After a productive four-year college stint at the University of Portland where he averaged 9.2 points and 4.4 assists in 112 games from 1988 to 1992, Spo spent two years as a player-assistant coach of TuS Hurten of the German league.
In 1995, Spoelstra began his career with the Heat as a video coordinator. Two years later, he was promoted as one of the assistant coaches to the legendary Pat Riley, a position he held until 2008.
He might not have inherited the electricity and celebrity aura of his mentor, but Spo was ready to wear the big boy pants when Riley bequeathed him the golden throne in April 2018.
Spoelstra is a hybrid, a product of the marriage between the new technology of the modern NBA and the old school techniques he learned from Riley. He is max effort performer, meticulous in his preparation, fastidious in his desire for play execution.

BUT WHY THE LINGERING DOUBTS?
Because misguided souls stubbornly insist that Miami's four finals trips and two NBA titles wouldn't have happened without LeBron James.
It's a stupid hypothesis, of course. It's like saying BMWs wouldn't have crawled the earth had Karl Benz not invented the automobile.
Look, Michelangelo can paint a masterpiece with substandard tools.
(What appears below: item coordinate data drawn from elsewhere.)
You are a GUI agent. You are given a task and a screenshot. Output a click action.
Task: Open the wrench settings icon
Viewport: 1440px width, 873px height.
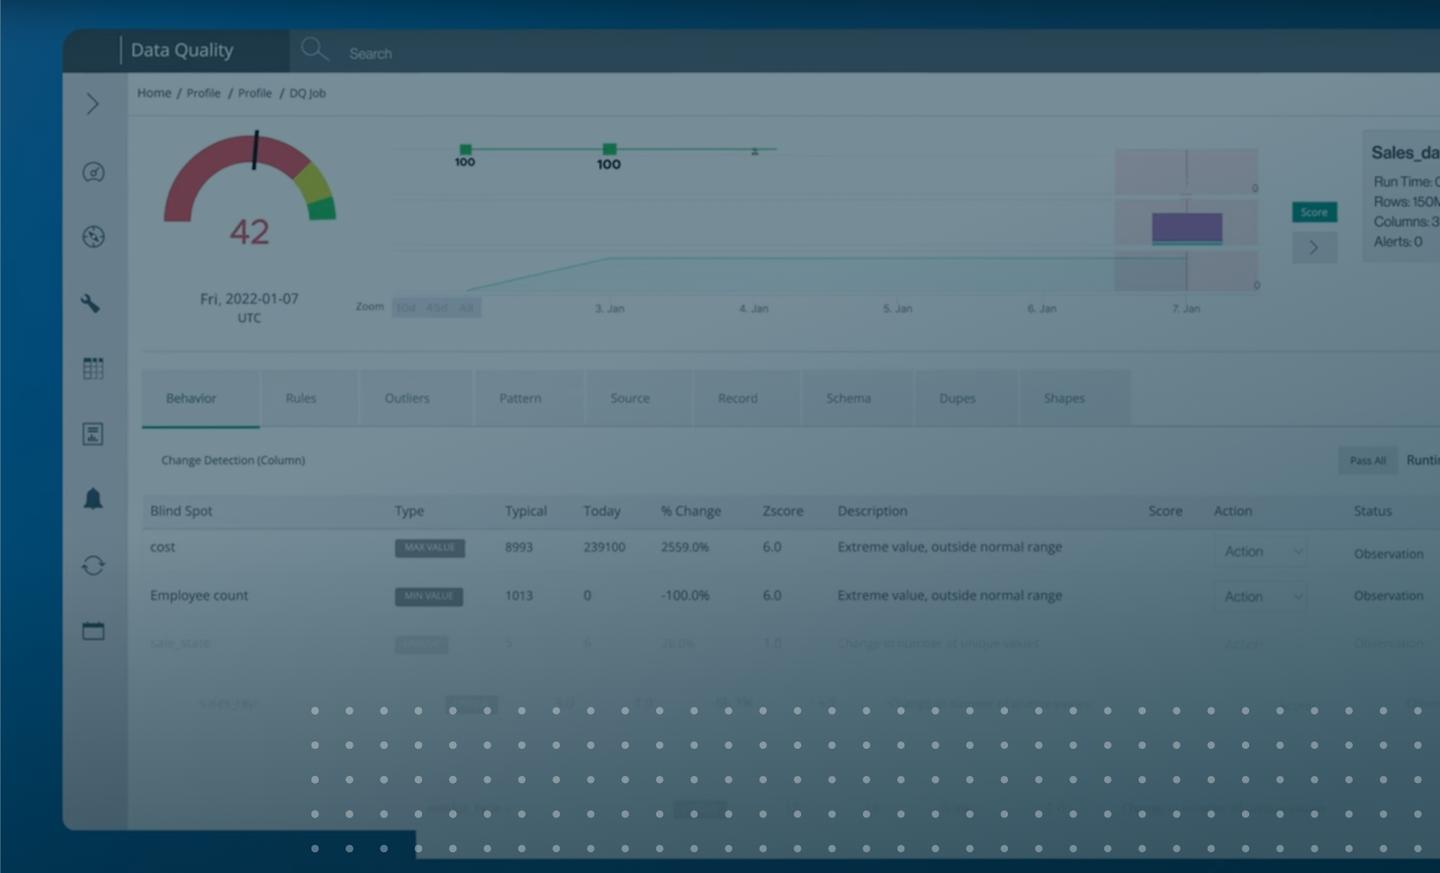coord(91,303)
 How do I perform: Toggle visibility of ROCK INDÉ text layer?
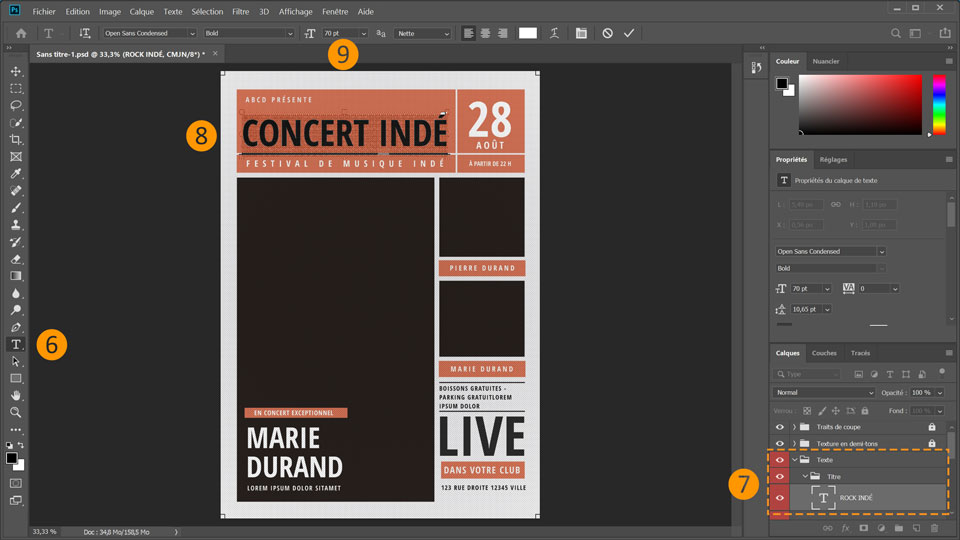pyautogui.click(x=780, y=497)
But basketball is different in a way that a coach needs gifted players as tools to succeed.
Even if the 2019 Gilas team had a Hall-of-Fame NBA coach, it would still have probably gone 0-5 in the recent World Cup simply because the hastily assembled team lacked world-class performers.
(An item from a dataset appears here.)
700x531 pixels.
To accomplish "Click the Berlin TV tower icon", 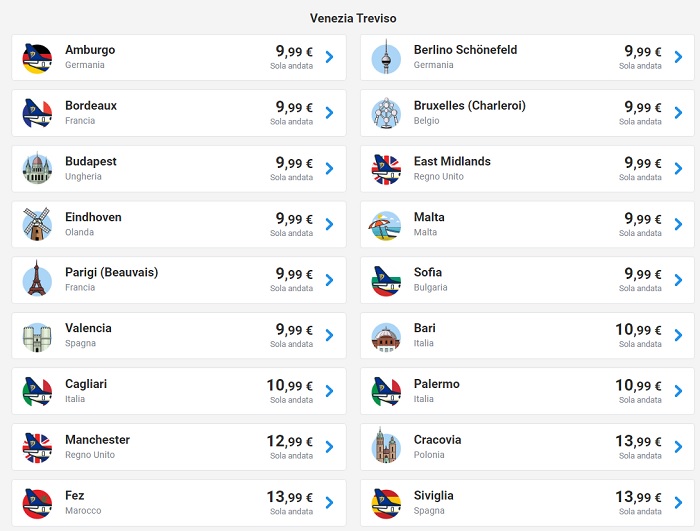I will [x=386, y=57].
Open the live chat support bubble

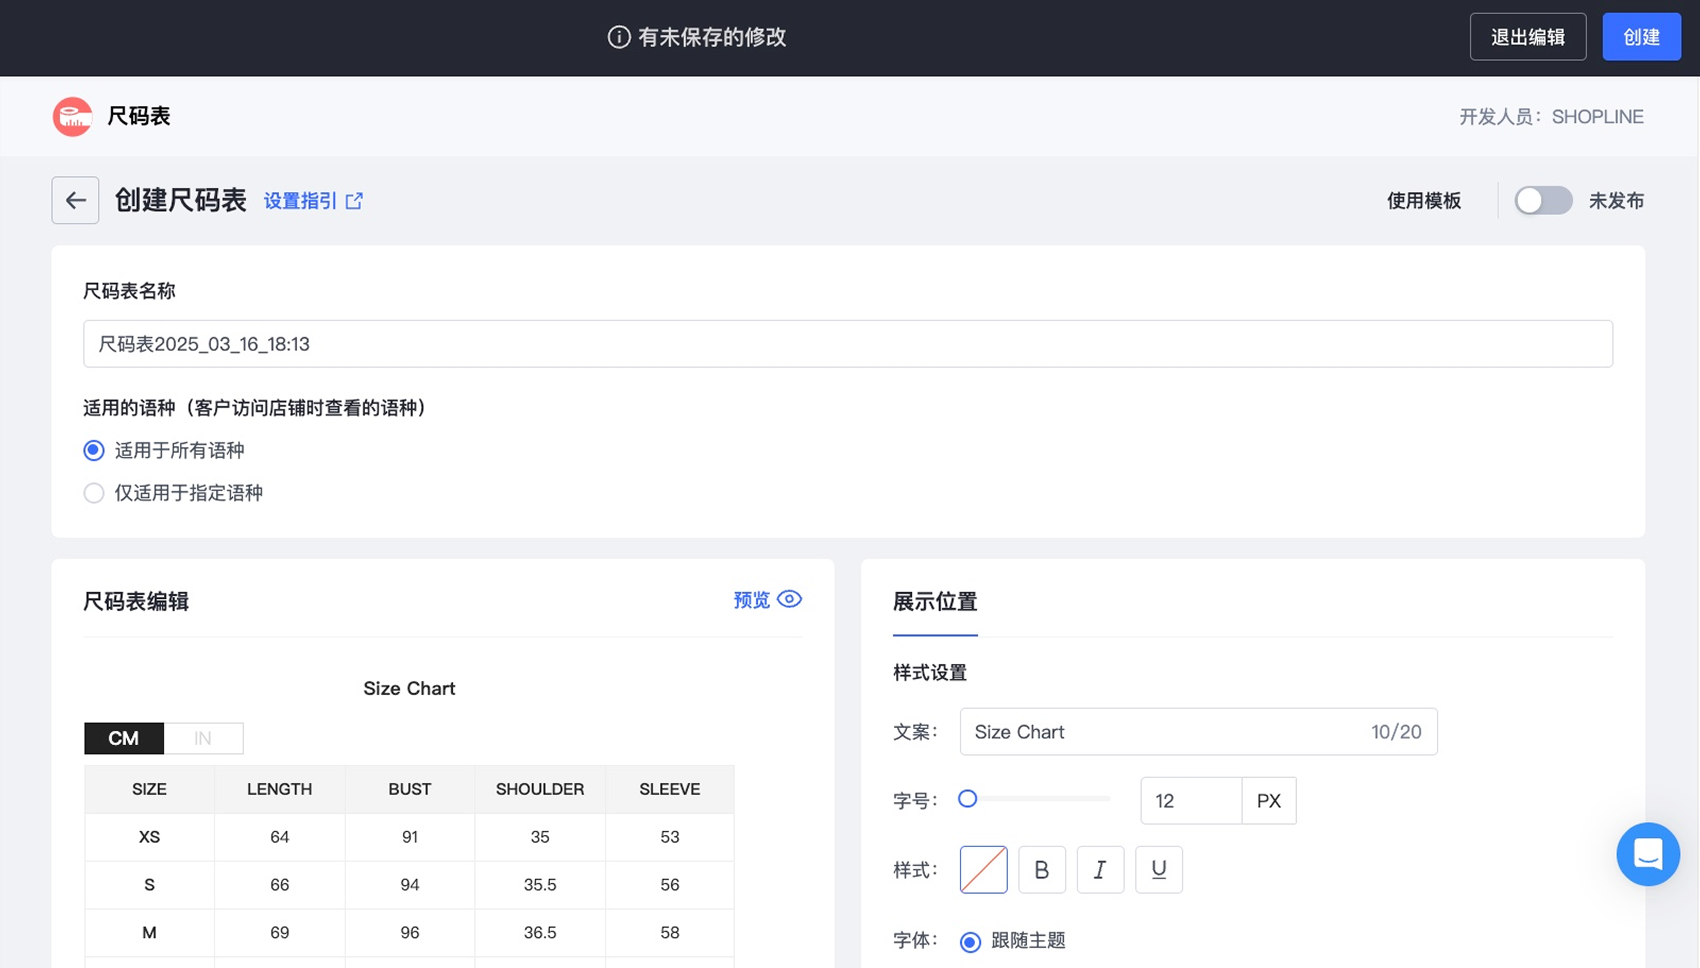click(x=1647, y=854)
I don't care how much incense Phil Jackson burned or how thick his Sun Tzu wisdom was, but he wouldn't have won 11 rings without Michael Jordan and Scottie Pippen in Chicago and Shaquille O'Neal and Kobe Bryant in Los Angeles.
Red Auerbach is an icon in Boston, but he ain't lighting nine championship cigars without Bill Russell and Bob Cousy.
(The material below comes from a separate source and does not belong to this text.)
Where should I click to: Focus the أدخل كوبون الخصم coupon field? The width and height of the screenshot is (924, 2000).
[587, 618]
Coach Pop is a genius but let's not ignore the fact that he had David Robinson, Tim Duncan, Manu Ginobili, Tony Parker, Sean Elliott and Bruce Bowen with which to build a dynasty around.
So why is coaching LeBron, an insecure 250-pound crybaby, being held against Spoelstra?
You tell me.
But this I can tell you. Without LeBron, a then 38-year old Spo guided the the Heat to the playoffs in his first two seasons as top dog.
And in the five years since LeBron conveniently left Miami to tandem with Kyrie Irving in his return to Cleveland, Spo guided the Heat to the postseason twice and missed the 2016-17 playoffs train only by a mere one game.
Spoelstra also weathered the kind of turmoil that would have broken a lesser mortal. He lost Chris Bosh to blood clots, dealt with the drama of Dwyane Wade's departure, return and eventual retirement tour, and Spo had to constantly appease the mercurial Hassan Whiteside, a man-child who was mercifully traded to Portland this past July.
Harold Kushner penned a 1981 best-seller about "bad things" happening to "good people."
That unfair life reality doesn't apply to coach Spo.
In June 2016, Spo bought a 5,400-square foot mansion worth $2.6 million at Coconut Grove, home of Miami's rich and famous. A month later, he married former Miami Heat cheerleader and the love of his life, Nikki Sapp.
In March of 2018, Spoelstra became a father for the first time when Santiago Ray - a six-pound, eight-ounce, and 19- inch bundle of joy - was born.
And now, he has a new contract, a validation of his splendid body of work. As an added bonus, he gets to oversee the remaining prime years of All-Star acquisition Jimmy Butler.
Burn the book. Good things do happen to good people, too.